2.1. Por ejemplo, la atención prioritaria al ser de cada uno de nuestros hijos lleva consigo que los sueños y las novelas que hemos forjado respecto a ellos —en principio, nobilísimos— deban ceder el paso a lo que vamos descubriendo que exigen las reales cualidades de ese chico o esa chica… que no tienen por qué coincidir con la del hermano o la hermana de solo un año más o menos que él o que ella.

¡Y no digamos nada de nuestras ambiciones, caprichos, aspiraciones… y cuanto se sitúa en la misma línea!

2.2. Algo bastante parecido sucede con el educando en relación consigo mismo: también él ha de saber adecuar sus ilusiones y anhelos a lo que, respecto a las vías de su más cabal desarrollo, le van "sugiriendo" su propio modo de ser y las circunstancias en que su vida se desenvuelve.

Llegar a ser quienes somos

En fin de cuentas, todo lo anterior remite a una de las afirmaciones más repetidas a lo largo de la historia del pensamiento occidental, desde Píndaro hasta Jaspers.

Uno y otro sostienen, con palabras casi coincidentes, que "el hombre es aquel ser que debe llegar a ser hombre".

Una afirmación que hoy expresaríamos más a gusto diciendo que "cada persona humana debe llegar a ser quien es".

Interlocutores del Amor de Dios

Efectivamente, según he considerado en otras ocasiones, en el mismo instante en que un nuevo sujeto humano es concebido, el (acto de) ser que Dios infunde junto con el alma apunta ya el despliegue futuro del inmenso conjunto de facultades y actos que lo dirigirán, siempre que esa persona asuma libremente semejante impulso, hasta el Interior del propio Dios, para transformarse —como acabo de sugerir— en un interlocutor eterno del Amor divino.

El "Término" al que todos los hombres deben dirigirse es, pues, el Mismo Dios que amorosamente los ha creado.

Los caminos resultan, en cierto sentido, paralelos o, más bien, coincidentes.

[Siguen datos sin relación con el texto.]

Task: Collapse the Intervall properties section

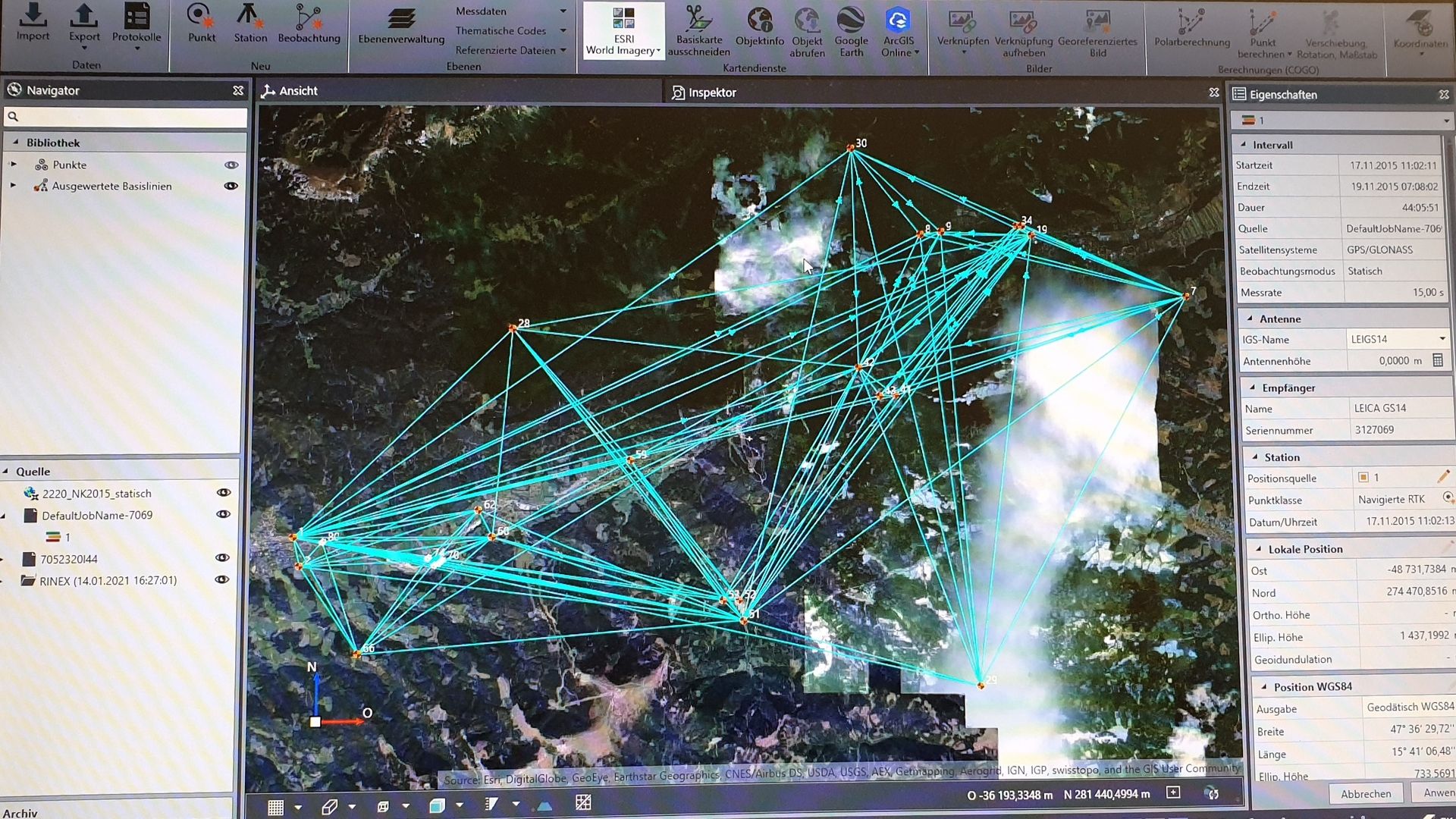Action: click(1243, 145)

No obstante se configuran como radicalmente únicos, en función del particular e irrepetible modo de ser de cada persona y del sucederse de situaciones, también únicas, en que se irá encontrando a lo largo de su existencia.

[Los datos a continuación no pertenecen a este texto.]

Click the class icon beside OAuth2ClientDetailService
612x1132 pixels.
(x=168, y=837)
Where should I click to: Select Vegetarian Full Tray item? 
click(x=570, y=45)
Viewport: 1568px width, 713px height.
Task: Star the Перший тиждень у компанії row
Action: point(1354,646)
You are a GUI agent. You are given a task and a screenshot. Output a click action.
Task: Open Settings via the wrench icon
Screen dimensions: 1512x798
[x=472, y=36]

La labor de educación, de la que el propio educando acabará por ser el principal artífice, se compone del cúmulo de auxilios que le permitirán alcanzar la Meta anhelada.

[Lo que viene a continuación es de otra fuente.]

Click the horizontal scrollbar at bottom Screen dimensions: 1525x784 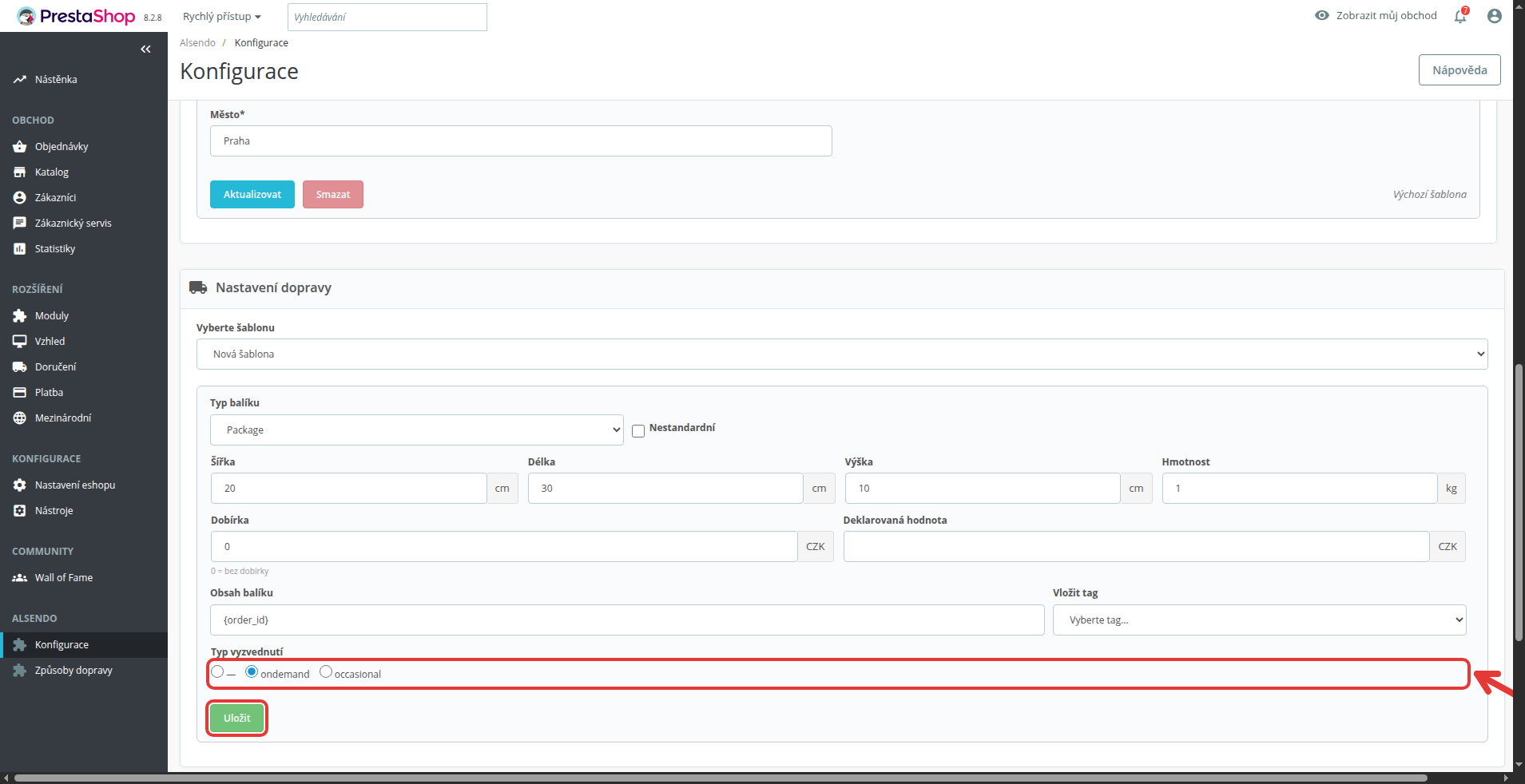pos(721,778)
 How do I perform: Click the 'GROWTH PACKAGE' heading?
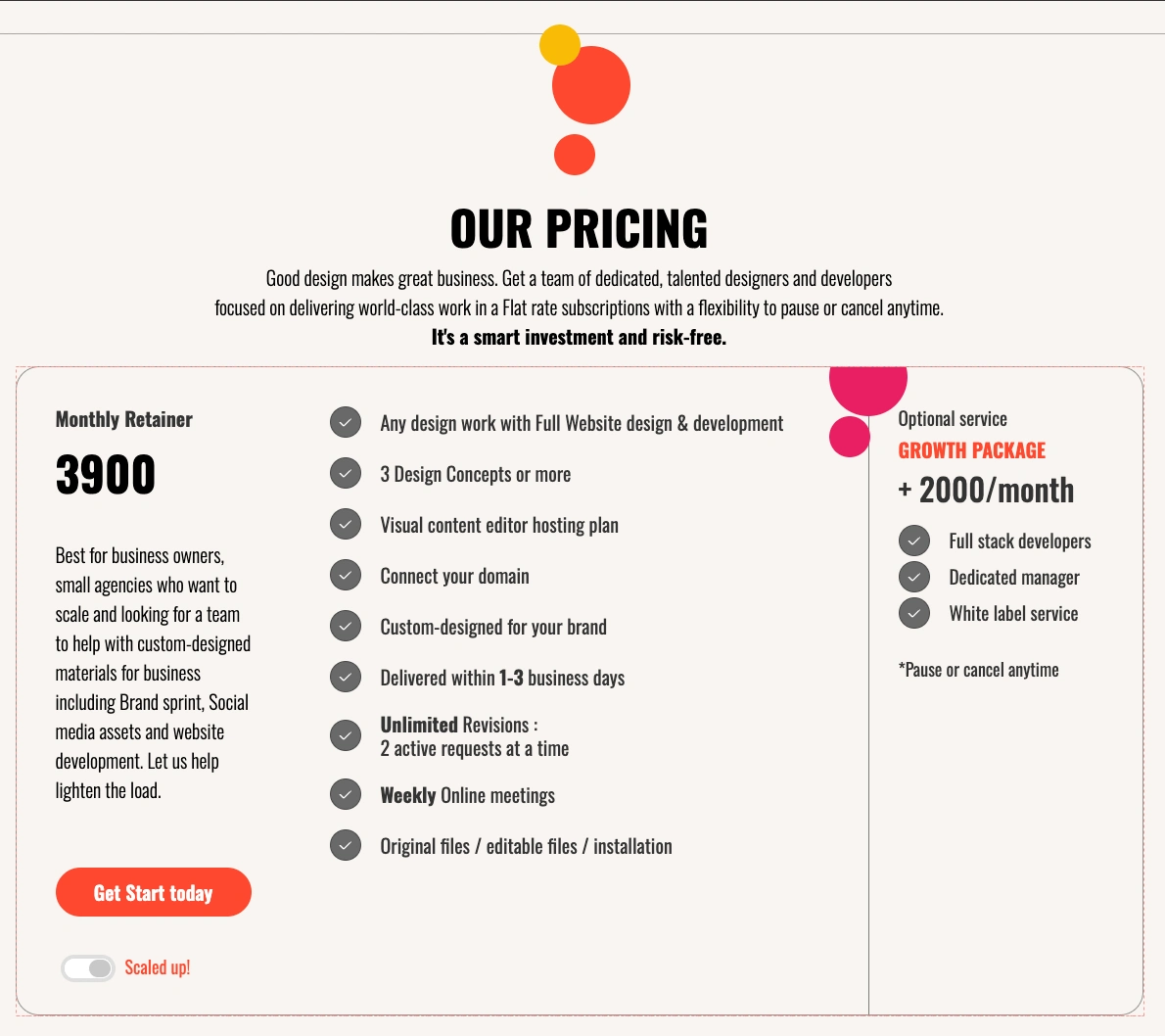pyautogui.click(x=971, y=450)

Y la clave de todo el proceso, como veremos hasta la saciedad, es el amor, en su acepción más genuina.

Ser y hacer

Todavía me parece conveniente esbozar otro punto, que probablemente molestará a más de uno.

Sin duda, el problema más extendido entre los educadores de hoy día es que a casi todos les gustaría hacer bien de padres… sin esforzarse seriamente por ser buenos padres.

Y esto es, sencillamente, imposible.

Con frase que daría pie para hondas reflexiones, resume Cornelio Fabro:

"La única pedagogía es la profundidad de nuestro ser"

La filosofía clásica y el sentido común están de acuerdo en que el obrar sigue al ser y el modo de obrar al modo de ser. Lo expresan cientos de dichos populares: "el árbol se conoce por sus frutos", "no se pueden pedir peras al olmo", etcétera, etcétera.

Pero la mayoría de los padres no queremos enterarnos. No estamos dispuestos a poner los medios imprescindibles para llegar a ser buenos padres —cosa nada sencilla— y, sin embargo, pretendemos educar a nuestros hijos, lo que equivale a hacer bien de padres.

No tengo que comentar mucho. Tal vez baste con sentar dos afirmaciones:

1. El crecimiento de cada hijo guarda una relación muy estrecha con el empeño real y constante de sus padres por ser mejores personas y, como consecuencia, también mejores padres. Si estos no luchan eficazmente por mejorar, es prácticamente imposible que logren una mejora en los hijos.

2. La diferencia más honda entre quienes simplemente lo hacemos mal y los que lo hacen aún peor estriba justo ahí: en que los primeros combatimos por crecer como personas, mientras los segundos aspiran a forjar las personas de sus hijos sin esforzarse por reformar la propia.

El problema más extendido en la educación actual es que a muchos nos gustaría hacer bien de padres… sin esforzarnos seriamente por ser buenos padres

Repito que nadie se asuste ni preocupe si no comprende lo que en esta segunda parte he esbozado. Su simple lectura, con un intento mínimo de intelección, constituye una preparación óptima para adentrarnos en el cuerpo del escrito, en el que el tono vuelve a ser bastante más asequible.